— Но я слышала, что он пропал, исчез.
— Совсем нет, он просто благоразумно скрылся от ярости толпы и оставался некоторое время под чужим именем в безопасном убежище на острове Гербер. На рассвете я потребую его к себе и передам ему наше поручение. Даю вам слово, маркиза, что он доставит нам это драгоценное письмо, — уверял д'Эпернон. — Теперь меня больше всего заботит положение бедной маркизы д'Анкр. Ведь это будет ужасно, если смертный приговор приведут в исполнение! Я серьезно опасаюсь, что парижская колдунья не сможет околдовать себя или палача.
— Подождите, может быть, нам еще удастся использовать волшебство Элеоноры и спасти ее, — задумчиво проговорила маркиза, — возможно, представится случай как-нибудь обмануть стражу.
— Вы наводите меня на чрезвычайно интересную мысль! Возмущенный народ, который с таким нетерпением ожидал приговора колдунье, переменит свое мнение и станет только удивляться, если удастся устроить нечто вроде волшебника или колдовства палача. Ведь толпа суеверна и увлекается всем сверхъестественным. Нам следует воспользоваться этим обстоятельством!
— Бегство для Элеоноры невозможно, герцог! — решила маркиза, заканчивая разговор и вставая. — Околдовать палача, может быть и удастся. Я представляю это интересное дело вашему столько раз доказанному остроумию. Теперь, до свидания. В Лувре могут заметить мое отсутствие, а этого не следует допускать. Да поможет вам всякое счастье!
Эпернон проводил маркизу до самой лестницы и, раскланявшись с ней самым почтительным образом, призвал одного из слуг, на верность которого мог вполне положиться. Он приказал ему на рассвете сходить на остров Гербер и разыскать там Антонио.
Бывший слуга маршала в назначенный час явился к герцогу, которому в эту ночь не пришлось выспаться, так как требовалось немало поломать голову над тем, как лучше устроить предстоящие дела.
Антонио слишком хорошо знал возможности и щедрость герцога, потому явился по первому же его зову и был готов на все, чего бы он ни пожелал.
Герцог не заставил себя ждать и принял Антонио тотчас, притом так приветливо, что хитрый лакей сразу догадался о необыкновенной важности предстоящего поручения. Он поклонился с выражением глубочайшего почтения и преданности, но проницательные глаза его ни на минуту не отрывались от лица д'Эпернона.
— Вы были искренне преданы маршалу, которого постигла такая печальная кончина, — начал герцог. — Он часто хвалил мне вас. Теперь вы будете продолжать служить делу покойного, то есть интересам королевы-матери, которая щедро наградит вас, если вы исполните поручение, требующее быстроты и храбрости.

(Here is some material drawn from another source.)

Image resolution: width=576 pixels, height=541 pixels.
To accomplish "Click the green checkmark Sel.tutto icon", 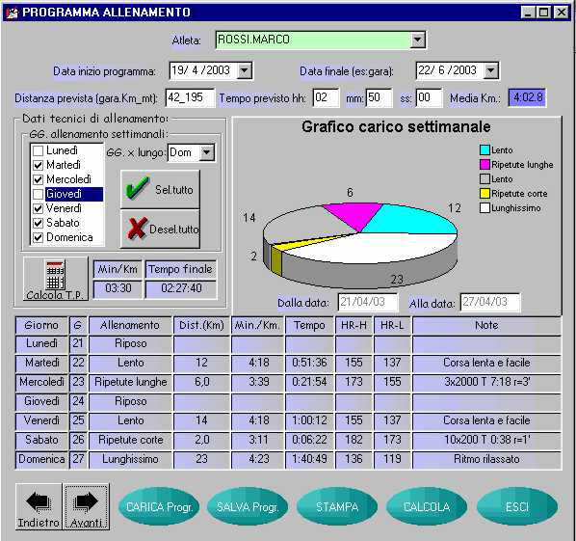I will tap(138, 188).
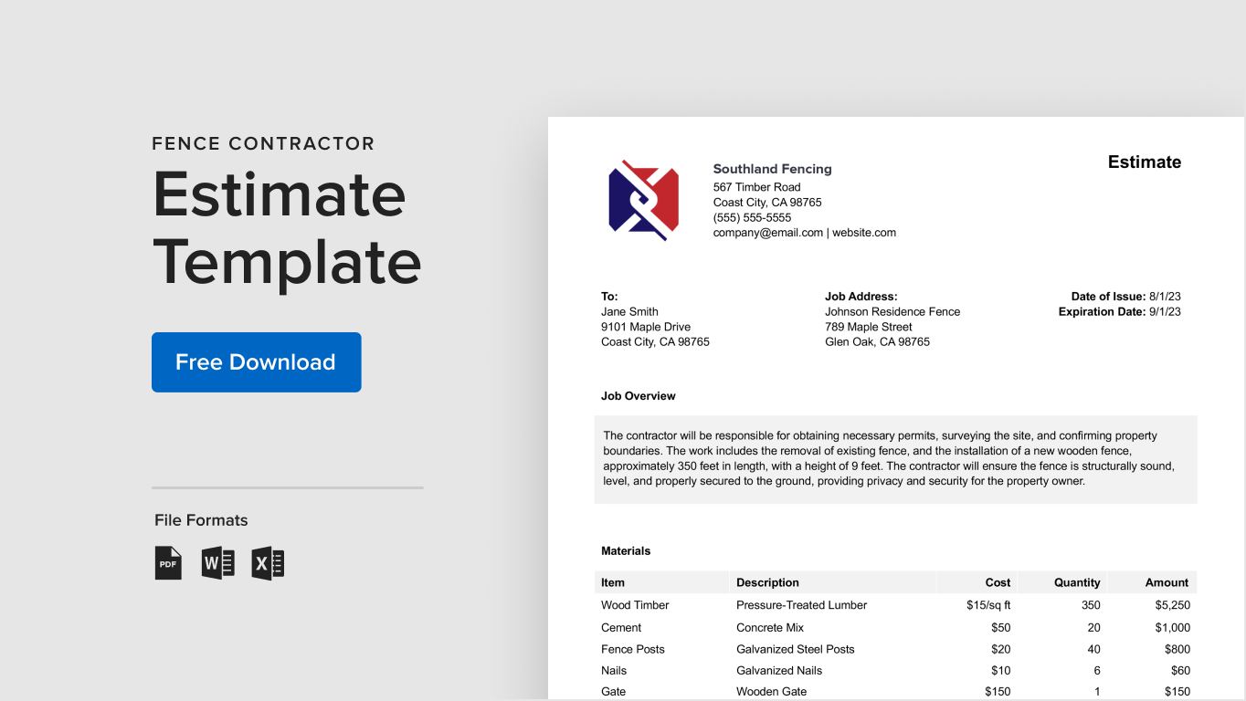The image size is (1246, 701).
Task: Click the Amount column header
Action: click(x=1167, y=582)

— Я горю желанием выйти из моего вынужденного бездействия, ваша светлость, — отвечал Антонио.
— Вы сейчас же из него и выйдете. Есть у вас одна или несколько лошадей?
— Нет, ваша светлость, у меня ничего не осталось. Народ все сжег или* разграбил.

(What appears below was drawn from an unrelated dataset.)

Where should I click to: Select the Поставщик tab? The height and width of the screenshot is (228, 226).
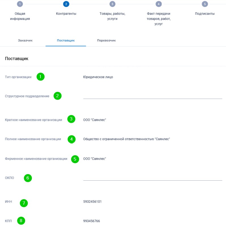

— Вы возьмете из моей конюшни трех лошадей, сверх того получите от меня деньги. Найдется у вас пара друзей, готовых выполнить ваше распоряжение и отправиться с вами в одно опасное путешествие? — спросил герцог.
— Есть, ваша светлость. Я знаю именно двух таких людей, которые не отступят ни перед каким делом.
— Нужно тотчас же отправиться в погоню за одним мушкетером, который теперь выезжает из города, устремляясь в Лондон.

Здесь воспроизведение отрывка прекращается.